Donald Miller, Blue Like Jazz puts it well:
I used to get really ticked about preachers who talked too much about grace, because they tempted me to not be disciplined. I figured what people needed was a kick in the butt, and if I failed at godliness it was because those around me weren't trying hard enough. I believed if word got out about grace, the whole church would turn into a brothel.
Paul of course, says, "No way!" That raises an interesting question - well why not? And the answer of course, is that grace is not some passive thing - rather its an active thing that unites us to Christ. See this clearly in vs 3-4 - our baptism unites us to Christ, and to the extent that we are united to him, we are enabled to walk in newness of life.

Union w/ X cannot help but change us, because X himself has been changed, and what's ours becomes his and what's his becomes ours. We MUST live if we are united to X because he himself MUST live - he has died and been raised imperishable - death no longer has any dominion over him (9).

What's so interesting about this is that even though this reality for him is definite and accomplished (and thus its guaranteed for us), its still not experienced as definite and complete for us - we're still in the already-not-yet. Hence the need to "consider" ourselves dead to sin (11) - we are to live in light of what X has already accomplished, which in turn is what accomplishes life in us. But this living of ours is active, not passive.

We work, because X has worked - it's his work that accomplishes change in us, but his work is always accompanied by our own working - never as a means or end in itself, but always out of gratitude at what he has done and our own emulation of his work.

vs 14 - law vs. grace - really presented here as something of two different epochs - the period of law (under the OT) vs. the newly inaugurated period of grace (under X). Actually, we know from Rom 4 that even the OT economy was one of grace individually (4:3 - "Abraham believed, and God credited it to him as righteousness"), but as a nation, Israel was charged to live up to the law, and they simply could not do it.
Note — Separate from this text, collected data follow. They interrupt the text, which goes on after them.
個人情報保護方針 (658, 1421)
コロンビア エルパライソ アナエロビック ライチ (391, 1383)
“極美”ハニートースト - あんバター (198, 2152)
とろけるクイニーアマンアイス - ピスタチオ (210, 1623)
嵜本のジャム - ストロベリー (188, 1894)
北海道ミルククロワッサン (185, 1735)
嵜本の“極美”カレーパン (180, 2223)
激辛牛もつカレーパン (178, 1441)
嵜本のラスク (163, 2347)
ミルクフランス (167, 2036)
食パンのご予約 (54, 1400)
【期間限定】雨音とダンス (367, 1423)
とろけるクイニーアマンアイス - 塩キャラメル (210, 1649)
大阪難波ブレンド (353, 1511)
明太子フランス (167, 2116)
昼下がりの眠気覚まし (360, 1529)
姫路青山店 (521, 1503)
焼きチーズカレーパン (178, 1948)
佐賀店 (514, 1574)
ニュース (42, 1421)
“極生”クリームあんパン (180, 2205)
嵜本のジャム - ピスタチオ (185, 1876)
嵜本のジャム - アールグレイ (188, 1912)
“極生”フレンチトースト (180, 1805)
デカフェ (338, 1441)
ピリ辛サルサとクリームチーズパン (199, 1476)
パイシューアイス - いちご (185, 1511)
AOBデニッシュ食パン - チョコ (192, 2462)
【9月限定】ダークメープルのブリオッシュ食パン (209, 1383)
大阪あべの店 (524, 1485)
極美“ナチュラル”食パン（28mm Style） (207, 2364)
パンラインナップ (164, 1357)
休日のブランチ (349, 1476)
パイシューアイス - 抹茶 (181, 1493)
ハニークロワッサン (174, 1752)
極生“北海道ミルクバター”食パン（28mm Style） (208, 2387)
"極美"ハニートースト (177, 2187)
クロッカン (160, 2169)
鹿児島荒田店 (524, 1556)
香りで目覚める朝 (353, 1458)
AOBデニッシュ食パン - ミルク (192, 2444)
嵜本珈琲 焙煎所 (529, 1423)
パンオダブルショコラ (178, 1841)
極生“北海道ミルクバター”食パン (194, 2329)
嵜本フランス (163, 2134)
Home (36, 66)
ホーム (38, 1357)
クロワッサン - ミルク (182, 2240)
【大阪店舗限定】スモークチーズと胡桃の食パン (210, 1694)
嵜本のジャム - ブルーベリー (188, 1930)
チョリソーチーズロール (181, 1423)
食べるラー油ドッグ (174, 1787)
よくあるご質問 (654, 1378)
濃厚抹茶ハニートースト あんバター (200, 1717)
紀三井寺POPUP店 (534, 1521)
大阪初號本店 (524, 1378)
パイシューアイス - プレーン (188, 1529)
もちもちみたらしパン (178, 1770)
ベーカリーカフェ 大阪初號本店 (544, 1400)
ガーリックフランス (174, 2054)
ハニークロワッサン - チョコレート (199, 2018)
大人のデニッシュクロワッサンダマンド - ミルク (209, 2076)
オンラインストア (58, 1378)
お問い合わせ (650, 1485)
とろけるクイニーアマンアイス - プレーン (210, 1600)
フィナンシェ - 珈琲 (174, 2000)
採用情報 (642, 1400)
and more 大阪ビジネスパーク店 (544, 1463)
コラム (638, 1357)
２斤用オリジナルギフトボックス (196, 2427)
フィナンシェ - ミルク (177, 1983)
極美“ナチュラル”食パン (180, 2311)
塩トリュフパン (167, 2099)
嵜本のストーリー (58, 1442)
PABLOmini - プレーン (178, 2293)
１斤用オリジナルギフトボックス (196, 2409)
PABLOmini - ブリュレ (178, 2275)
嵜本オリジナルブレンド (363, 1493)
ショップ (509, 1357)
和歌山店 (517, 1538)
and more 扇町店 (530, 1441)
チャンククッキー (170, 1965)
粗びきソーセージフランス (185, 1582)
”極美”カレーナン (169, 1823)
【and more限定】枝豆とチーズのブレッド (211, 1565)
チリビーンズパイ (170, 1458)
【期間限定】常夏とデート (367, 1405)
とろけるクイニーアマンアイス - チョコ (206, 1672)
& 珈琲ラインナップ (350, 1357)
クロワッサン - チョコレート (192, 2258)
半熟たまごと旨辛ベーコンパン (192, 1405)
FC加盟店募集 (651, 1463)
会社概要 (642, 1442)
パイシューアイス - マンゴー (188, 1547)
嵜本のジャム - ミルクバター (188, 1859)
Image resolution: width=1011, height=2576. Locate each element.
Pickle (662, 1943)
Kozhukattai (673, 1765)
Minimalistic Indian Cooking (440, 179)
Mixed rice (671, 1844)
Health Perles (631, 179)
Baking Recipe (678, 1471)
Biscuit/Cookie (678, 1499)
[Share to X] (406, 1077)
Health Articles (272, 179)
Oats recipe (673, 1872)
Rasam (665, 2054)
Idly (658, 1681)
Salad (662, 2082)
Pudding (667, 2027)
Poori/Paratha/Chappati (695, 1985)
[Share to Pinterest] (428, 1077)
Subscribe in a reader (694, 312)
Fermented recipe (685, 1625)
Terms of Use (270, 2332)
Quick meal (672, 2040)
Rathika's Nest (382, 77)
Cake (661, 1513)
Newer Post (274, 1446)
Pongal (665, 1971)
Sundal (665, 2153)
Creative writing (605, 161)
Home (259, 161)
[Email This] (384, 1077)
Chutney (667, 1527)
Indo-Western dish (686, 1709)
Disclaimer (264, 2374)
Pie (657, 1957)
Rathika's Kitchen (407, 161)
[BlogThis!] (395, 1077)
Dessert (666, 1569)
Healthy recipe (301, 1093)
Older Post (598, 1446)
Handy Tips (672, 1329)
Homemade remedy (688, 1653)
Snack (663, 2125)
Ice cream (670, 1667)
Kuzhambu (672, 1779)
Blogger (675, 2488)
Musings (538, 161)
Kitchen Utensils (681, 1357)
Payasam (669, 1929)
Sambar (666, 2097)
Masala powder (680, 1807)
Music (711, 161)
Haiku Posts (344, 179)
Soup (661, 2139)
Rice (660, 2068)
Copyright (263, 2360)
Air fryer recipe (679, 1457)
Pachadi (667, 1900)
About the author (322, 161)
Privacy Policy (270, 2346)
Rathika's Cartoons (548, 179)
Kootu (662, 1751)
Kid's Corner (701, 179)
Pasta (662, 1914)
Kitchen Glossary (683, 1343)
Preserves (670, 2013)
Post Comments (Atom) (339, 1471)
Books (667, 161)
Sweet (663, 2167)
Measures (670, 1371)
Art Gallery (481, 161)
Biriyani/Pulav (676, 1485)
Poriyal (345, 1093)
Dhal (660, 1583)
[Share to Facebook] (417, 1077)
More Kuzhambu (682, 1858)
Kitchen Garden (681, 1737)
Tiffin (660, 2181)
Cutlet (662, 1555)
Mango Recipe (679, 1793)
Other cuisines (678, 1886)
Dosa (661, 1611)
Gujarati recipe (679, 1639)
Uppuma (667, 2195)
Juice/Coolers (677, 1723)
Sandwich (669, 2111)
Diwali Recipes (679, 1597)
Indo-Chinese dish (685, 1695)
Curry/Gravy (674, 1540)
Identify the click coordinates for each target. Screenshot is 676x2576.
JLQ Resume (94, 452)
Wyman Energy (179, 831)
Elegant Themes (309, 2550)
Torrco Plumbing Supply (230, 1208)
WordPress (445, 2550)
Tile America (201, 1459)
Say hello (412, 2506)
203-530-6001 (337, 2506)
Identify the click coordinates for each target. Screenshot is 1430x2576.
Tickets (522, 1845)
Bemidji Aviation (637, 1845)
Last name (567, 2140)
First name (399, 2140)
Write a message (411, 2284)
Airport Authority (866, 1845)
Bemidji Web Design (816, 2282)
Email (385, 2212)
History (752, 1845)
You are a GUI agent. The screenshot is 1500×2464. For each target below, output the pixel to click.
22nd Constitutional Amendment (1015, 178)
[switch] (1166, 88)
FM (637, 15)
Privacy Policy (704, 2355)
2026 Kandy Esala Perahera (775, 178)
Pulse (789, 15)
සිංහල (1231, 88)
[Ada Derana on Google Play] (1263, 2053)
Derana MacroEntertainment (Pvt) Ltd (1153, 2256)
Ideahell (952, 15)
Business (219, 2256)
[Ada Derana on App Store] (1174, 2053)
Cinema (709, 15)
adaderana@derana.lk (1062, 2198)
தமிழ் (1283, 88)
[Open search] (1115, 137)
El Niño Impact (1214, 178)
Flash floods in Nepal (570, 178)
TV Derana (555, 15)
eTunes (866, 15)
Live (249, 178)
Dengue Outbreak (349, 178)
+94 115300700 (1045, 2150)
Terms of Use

And so now, X does this for us - we are no longer under the "law" because he was "under law" for us. This new epoch is gracious for us precisely because it was not gracious for X.

And it's this "being under X" that is so incredibly freeing - not because we no longer need to obey, but because we are in X we are now capable _of_ obeying - we are freed from sin. Important to note this - Scripture does not portray sin as "liberty" (being able to do what I want) but rather as "bondage" (not being able to not want it). This is why the latter part of this chapter (15-23) uses the metaphor of slavery - we're either slaves to sin or to righteousness, but we are never slaves to nothing. We are human, and thus we are meant to serve (even as kinds of all creation).

vs 17 - worth pointing out that real obedience is heart obedience - it's not just what you do, but why you do it (motive, goal).